**DATA SHOWN**.
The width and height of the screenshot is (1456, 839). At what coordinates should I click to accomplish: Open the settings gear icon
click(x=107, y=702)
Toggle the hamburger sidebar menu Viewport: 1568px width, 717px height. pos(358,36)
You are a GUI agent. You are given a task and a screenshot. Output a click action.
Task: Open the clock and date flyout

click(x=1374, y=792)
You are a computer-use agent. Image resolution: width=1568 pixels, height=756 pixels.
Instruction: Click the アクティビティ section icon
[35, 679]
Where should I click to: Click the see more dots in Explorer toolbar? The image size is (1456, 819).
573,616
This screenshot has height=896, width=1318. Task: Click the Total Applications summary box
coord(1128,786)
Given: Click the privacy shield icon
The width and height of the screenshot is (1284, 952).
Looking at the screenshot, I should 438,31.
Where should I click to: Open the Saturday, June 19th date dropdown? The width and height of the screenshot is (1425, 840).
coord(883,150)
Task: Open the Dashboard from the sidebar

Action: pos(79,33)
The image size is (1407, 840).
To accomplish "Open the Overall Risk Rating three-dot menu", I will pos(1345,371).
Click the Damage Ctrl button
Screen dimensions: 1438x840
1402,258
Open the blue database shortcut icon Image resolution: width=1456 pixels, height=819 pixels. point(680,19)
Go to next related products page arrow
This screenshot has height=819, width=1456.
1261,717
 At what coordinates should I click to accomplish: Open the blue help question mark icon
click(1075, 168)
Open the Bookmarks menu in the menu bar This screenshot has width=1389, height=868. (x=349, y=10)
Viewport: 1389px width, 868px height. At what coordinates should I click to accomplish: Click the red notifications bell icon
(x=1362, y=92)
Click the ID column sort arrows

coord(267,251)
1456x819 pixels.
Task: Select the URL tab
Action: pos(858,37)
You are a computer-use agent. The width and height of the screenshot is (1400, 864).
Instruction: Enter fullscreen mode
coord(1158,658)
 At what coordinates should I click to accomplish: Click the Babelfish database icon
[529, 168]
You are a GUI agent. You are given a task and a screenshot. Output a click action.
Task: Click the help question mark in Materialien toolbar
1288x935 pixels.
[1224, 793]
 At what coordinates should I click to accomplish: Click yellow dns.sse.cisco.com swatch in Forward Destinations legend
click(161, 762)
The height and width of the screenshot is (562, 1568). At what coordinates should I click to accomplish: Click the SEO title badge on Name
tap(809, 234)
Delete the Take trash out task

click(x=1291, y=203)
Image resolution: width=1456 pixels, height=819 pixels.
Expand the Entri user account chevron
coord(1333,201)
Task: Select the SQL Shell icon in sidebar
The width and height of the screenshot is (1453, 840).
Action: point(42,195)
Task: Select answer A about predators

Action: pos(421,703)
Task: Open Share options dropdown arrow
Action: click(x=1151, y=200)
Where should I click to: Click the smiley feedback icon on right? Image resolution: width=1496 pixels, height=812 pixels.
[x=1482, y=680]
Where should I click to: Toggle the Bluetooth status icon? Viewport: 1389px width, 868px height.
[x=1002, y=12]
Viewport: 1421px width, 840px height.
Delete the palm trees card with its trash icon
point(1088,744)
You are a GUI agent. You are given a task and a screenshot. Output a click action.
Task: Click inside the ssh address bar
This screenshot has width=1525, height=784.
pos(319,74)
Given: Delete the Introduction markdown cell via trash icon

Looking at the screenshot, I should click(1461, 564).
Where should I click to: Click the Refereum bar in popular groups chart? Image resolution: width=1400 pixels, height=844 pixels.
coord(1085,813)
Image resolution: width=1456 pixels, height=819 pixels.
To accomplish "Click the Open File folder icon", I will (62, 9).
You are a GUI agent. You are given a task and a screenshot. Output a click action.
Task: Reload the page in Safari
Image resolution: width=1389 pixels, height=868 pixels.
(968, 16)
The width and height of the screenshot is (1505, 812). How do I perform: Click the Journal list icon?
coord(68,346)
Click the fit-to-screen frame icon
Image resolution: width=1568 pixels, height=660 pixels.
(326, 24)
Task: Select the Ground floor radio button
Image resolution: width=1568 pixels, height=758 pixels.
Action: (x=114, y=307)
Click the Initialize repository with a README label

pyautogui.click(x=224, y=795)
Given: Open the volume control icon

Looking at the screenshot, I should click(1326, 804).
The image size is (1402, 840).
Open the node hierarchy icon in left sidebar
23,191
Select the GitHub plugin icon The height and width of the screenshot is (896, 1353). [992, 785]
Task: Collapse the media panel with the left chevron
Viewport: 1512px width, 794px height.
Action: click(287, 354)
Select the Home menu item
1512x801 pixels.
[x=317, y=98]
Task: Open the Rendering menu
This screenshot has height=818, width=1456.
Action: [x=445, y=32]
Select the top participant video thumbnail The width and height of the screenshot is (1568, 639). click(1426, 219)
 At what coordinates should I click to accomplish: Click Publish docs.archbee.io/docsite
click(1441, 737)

**REQUIRED ACTION**.
How many lines of the material above contain the word "computer"? Answer with the number only.

**FINISHED EXERCISE**.
2